*PASSAGE*

This series begins with a sky that will not settle. It’s a world built from pressure, turbulence, and the colour of uncertainty. The images borrow the language of painting — not to imitate it, but to fracture it. Brushstrokes become weather systems. Light becomes a symptom. The sky folds into the sea; the sea rises into cloud. Each surface trembles between creation and collapse — a field of energy suspended in endless cycles of digital motion. Like Peder Balke’s Tempest, they are not depictions of storms but psychological equivalents: fragments of emotion suspended in atmosphere.
The weather outside, the weather inside — sometimes they blur. Storm is about how depression feels when it moves: heavy, cold, agitated, unrelenting, and restless with energy. These works explore storms as both atmosphere and psychology — the visible shape of invisible moods, the slow mechanics of a mind under pressure. The sea and the sky are mirrors here, each a language for instability. Black suggests darkness and a sense of foreboding; blood reds flare like warning lights. Elsewhere the palette narrows to greys, silvers, inky blues, and the tender colours of bruises — the world desaturated, as though drained of feeling. The surfaces behave like thought: they thicken, split, unfold, and reform.

*WORK ORDER 1*
Answer these questions from the passage about the Storm series:
(a) Which painting are the images likened to?
(b) According to the passage, what is Storm about?
(c) What do blood reds flare like?
*WORK ORDER 2*
Continue the passage about the Storm series from where it stops.

*DATASET EXCERPT*
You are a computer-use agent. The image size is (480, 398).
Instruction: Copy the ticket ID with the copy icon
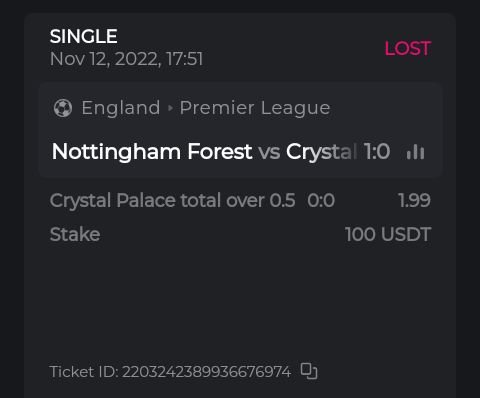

*RESULT 1*
(a) Peder Balke's Tempest
(b) How depression feels when it moves: heavy, cold, agitated, unrelenting, and restless with energy
(c) Warning lights

*RESULT 2*
Created through collaboration with AI, these synthographs — images formed from language and intuition — replace pigment with pixels yet insist on the physical truth of paint: layered, greasy, and alive with texture. They suggest scale rather than declare it — images that could fill a wall or a mind, visceral and impossible to ignore. Each one is an environment more than an image: an experience of endurance. Storm is not about weather at all, but about the persistence of feeling, the quiet that follows thunder, and the air that never fully clears — the calm that exists only because chaos came first. The result is neither landscape nor abstraction, but something between: a psychic topography where weather and mood are indistinguishable.